| Exercise |
Pull from the nova-api test description below the passage starting with "Process outage time is measured" and going on through "process outage time.", copying it word for word.

The time between the first response failure and the last response failure is
considered as service outage time.

Process outage time is measured by checking the status of "nova-api" processes on
the selected controller node. The time of "nova-api" processes being killed to
the time of the "nova-api" processes being recovered is the process outage time.
Process recovery is verified by checking the existence of "nova-api" processes.

All nova operations are carried out correctly within a given time interval which
suggests that the "nova-api" service is continuously available.

Test execution
''''''''''''''
* Test action 1: Connect to Node1 through SSH, and check that "nova-api"
  processes are running on Node1
* Test action 2: Create a image with "openstack image create test-cirros
  --file cirros-0.3.5-x86_64-disk.img --disk-format qcow2 --container-format bare"
* Test action 3: Execute"openstack flavor create m1.test --id auto --ram 512
  --disk 1 --vcpus 1" to create flavor "m1.test".
* Test action 4: Start two monitors: one for "nova-api" processes and the other
  for "openstack server list" command.
  Each monitor will run as an independent process
* Test action 5: Connect to Node1 through SSH, and then kill the "nova-api"
  processes
* Test action 6: When "openstack server list" returns with no error, calculate
  the service outage time, and execute command "openstack server create
  --flavor m1.test --image test-cirros test-instance"
* Test action 7: Continuously Execute "openstack server show test-instance"
  to check if the status of VM "test-instance" is "Active"
* Test action 8: If VM "test-instance" is "Active", execute "openstack server
  delete test-instance", then execute "openstack server list" to check if the
  VM is not in the list
* Test action 9: Continuously measure process outage time from the monitor until
  the process outage time is more than 30s

Pass / fail criteria
''''''''''''''''''''

The process outage time is less than 30s.

| Available data |
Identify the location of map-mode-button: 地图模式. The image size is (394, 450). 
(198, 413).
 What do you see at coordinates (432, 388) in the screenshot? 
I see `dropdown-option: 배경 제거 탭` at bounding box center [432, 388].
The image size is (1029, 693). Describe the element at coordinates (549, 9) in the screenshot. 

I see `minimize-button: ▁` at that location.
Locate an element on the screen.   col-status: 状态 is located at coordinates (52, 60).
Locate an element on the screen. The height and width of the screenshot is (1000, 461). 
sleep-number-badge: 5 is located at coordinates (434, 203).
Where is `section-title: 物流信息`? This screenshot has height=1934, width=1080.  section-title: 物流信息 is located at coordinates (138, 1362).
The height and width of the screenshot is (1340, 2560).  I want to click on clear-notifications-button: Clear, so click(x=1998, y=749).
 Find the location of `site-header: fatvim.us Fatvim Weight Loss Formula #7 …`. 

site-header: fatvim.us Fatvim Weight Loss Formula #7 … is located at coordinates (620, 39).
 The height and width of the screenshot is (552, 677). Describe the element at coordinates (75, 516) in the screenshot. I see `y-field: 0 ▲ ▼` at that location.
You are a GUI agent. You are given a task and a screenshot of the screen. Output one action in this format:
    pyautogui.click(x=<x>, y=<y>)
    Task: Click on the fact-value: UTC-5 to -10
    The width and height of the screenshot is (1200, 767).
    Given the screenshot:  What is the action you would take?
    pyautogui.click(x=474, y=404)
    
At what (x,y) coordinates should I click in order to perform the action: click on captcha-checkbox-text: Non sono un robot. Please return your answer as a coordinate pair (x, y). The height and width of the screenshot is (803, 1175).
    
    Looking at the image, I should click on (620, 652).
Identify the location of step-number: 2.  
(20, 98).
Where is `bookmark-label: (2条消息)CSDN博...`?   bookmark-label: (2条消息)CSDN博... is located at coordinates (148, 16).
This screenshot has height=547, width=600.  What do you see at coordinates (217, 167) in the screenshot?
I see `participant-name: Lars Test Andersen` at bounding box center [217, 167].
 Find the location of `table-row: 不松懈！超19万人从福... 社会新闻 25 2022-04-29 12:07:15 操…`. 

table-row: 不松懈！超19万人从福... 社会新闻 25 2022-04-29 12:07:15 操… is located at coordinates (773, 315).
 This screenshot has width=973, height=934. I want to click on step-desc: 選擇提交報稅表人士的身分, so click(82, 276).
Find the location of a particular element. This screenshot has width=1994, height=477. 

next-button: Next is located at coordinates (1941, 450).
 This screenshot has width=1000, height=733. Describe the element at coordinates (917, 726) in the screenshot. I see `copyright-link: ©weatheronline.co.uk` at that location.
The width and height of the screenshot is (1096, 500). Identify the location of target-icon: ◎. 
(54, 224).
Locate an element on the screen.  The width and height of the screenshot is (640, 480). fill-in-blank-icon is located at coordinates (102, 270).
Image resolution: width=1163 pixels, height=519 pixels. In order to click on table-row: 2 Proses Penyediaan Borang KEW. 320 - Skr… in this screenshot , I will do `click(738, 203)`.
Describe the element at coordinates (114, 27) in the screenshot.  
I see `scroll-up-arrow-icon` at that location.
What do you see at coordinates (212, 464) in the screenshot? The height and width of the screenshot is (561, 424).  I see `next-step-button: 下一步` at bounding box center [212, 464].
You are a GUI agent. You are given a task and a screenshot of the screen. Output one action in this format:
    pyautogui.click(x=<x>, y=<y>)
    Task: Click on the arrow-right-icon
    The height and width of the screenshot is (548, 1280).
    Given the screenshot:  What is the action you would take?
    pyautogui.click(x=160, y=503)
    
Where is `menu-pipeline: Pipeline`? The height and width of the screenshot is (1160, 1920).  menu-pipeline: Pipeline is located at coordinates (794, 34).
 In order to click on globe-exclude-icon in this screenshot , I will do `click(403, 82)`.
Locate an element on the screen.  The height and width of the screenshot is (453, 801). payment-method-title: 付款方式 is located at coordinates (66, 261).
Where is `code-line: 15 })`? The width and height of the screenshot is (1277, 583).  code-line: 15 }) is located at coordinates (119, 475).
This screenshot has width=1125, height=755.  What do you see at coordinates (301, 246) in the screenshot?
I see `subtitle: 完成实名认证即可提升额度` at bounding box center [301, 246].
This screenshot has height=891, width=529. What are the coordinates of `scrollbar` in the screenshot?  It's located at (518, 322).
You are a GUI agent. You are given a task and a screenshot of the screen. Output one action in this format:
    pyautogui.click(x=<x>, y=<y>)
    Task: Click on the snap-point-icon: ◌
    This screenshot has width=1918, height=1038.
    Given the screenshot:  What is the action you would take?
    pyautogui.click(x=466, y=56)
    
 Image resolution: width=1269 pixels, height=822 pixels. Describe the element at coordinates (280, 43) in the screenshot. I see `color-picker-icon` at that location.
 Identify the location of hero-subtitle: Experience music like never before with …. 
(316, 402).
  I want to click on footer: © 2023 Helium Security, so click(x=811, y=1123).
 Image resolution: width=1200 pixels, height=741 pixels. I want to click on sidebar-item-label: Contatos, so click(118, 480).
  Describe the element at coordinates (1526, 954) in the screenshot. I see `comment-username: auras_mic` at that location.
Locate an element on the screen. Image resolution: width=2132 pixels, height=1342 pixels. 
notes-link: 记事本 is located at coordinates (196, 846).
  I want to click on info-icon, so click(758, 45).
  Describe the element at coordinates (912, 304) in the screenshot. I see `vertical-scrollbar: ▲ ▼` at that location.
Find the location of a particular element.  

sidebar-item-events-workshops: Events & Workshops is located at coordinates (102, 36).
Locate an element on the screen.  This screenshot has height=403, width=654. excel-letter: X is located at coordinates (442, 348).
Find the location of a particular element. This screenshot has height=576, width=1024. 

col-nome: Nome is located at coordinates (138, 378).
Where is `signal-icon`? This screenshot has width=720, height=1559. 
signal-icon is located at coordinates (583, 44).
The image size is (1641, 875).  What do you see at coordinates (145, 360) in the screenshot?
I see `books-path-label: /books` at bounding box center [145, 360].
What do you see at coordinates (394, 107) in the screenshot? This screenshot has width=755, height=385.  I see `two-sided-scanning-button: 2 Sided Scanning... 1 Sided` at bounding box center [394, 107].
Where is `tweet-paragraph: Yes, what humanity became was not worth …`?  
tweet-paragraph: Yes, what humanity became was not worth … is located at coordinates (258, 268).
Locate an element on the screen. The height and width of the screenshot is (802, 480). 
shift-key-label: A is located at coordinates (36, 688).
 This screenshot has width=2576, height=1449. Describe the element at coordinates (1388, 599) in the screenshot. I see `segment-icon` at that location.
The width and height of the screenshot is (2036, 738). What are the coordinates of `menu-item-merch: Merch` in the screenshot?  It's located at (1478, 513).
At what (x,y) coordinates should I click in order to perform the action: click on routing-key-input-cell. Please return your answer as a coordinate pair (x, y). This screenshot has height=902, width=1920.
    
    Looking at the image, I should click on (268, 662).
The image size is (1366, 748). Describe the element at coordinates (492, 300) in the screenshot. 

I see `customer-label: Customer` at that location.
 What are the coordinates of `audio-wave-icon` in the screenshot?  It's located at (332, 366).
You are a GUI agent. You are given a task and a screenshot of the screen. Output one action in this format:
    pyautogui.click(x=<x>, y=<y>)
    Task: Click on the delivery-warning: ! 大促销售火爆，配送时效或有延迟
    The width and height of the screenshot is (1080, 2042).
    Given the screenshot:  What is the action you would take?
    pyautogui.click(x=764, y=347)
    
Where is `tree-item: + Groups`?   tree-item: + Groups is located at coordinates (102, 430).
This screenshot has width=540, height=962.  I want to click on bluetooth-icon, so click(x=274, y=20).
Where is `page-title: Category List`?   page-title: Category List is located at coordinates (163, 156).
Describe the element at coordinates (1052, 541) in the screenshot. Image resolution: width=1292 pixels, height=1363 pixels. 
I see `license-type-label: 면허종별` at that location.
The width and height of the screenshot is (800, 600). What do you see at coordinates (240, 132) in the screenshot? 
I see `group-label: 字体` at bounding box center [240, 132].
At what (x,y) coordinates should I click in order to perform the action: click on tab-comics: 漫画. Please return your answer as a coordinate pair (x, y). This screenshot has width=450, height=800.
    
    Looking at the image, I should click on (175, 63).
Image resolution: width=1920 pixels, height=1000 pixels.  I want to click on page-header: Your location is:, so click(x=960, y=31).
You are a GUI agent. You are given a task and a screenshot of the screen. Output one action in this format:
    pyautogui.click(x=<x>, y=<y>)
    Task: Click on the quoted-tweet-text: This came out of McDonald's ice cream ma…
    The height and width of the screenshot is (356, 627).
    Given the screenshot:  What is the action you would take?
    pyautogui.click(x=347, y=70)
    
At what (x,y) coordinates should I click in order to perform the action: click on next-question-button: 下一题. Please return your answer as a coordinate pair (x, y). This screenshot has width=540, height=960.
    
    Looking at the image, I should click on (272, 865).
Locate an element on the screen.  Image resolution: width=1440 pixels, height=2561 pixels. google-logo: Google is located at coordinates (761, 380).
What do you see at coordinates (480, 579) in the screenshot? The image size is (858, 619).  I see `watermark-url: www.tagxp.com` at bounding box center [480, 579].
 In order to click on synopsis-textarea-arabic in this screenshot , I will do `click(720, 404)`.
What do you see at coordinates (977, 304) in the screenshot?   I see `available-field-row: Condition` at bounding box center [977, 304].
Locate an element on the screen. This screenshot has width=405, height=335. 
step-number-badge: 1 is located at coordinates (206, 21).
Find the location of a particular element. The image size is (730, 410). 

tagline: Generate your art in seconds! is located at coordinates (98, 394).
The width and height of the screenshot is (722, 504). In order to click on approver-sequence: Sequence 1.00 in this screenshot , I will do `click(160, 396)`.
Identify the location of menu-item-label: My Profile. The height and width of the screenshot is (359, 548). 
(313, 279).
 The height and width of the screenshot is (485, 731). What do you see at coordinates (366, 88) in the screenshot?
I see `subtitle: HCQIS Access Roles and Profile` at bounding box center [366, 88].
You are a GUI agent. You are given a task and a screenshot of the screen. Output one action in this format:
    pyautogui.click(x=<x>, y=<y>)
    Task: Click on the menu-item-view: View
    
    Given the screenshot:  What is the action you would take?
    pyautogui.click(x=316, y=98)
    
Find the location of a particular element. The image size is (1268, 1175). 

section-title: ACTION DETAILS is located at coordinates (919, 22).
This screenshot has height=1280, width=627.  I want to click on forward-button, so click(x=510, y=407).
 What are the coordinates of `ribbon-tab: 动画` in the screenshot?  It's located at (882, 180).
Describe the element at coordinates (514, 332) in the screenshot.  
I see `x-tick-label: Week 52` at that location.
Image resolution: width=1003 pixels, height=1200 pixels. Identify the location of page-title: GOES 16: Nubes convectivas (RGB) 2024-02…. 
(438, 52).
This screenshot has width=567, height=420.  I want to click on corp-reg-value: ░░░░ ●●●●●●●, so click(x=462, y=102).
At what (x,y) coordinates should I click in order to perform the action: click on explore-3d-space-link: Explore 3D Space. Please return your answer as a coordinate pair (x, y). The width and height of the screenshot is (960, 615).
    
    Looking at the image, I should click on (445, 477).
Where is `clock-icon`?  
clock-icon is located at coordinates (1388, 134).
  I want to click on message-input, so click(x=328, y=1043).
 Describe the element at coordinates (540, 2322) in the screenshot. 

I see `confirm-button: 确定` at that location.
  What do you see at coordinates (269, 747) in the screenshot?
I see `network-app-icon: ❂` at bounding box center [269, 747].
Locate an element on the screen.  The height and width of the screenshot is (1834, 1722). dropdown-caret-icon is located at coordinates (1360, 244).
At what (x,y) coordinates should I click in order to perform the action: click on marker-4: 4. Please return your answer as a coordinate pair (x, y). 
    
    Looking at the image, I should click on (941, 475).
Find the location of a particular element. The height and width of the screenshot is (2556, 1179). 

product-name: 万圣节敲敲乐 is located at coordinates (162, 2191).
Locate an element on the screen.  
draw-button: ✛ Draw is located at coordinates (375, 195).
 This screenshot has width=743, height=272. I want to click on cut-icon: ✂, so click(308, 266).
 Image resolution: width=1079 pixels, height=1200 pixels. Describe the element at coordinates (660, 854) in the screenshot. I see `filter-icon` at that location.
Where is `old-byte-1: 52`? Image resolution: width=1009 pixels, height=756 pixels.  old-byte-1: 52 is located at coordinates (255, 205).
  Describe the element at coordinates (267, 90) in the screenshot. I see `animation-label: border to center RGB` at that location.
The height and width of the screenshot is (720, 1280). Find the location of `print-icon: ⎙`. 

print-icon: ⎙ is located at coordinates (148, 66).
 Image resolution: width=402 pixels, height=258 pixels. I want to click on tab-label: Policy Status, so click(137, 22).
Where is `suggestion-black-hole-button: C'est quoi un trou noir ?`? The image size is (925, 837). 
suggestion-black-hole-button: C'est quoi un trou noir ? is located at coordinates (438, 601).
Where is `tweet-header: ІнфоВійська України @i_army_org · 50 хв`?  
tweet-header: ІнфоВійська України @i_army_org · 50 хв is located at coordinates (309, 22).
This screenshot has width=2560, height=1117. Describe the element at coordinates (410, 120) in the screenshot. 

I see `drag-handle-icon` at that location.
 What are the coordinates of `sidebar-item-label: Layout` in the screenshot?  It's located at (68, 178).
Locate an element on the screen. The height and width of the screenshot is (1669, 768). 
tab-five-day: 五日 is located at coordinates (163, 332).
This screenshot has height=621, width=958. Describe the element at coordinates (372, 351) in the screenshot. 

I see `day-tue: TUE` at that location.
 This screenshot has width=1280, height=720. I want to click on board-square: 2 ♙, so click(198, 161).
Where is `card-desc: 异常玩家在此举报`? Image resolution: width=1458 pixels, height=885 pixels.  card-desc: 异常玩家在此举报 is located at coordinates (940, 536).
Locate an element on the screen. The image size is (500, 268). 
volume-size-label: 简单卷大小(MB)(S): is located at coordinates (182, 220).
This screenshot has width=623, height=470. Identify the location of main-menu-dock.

| Exercise solution |
Process outage time is measured by checking the status of "nova-api" processes on
the selected controller node. The time of "nova-api" processes being killed to
the time of the "nova-api" processes being recovered is the process outage time.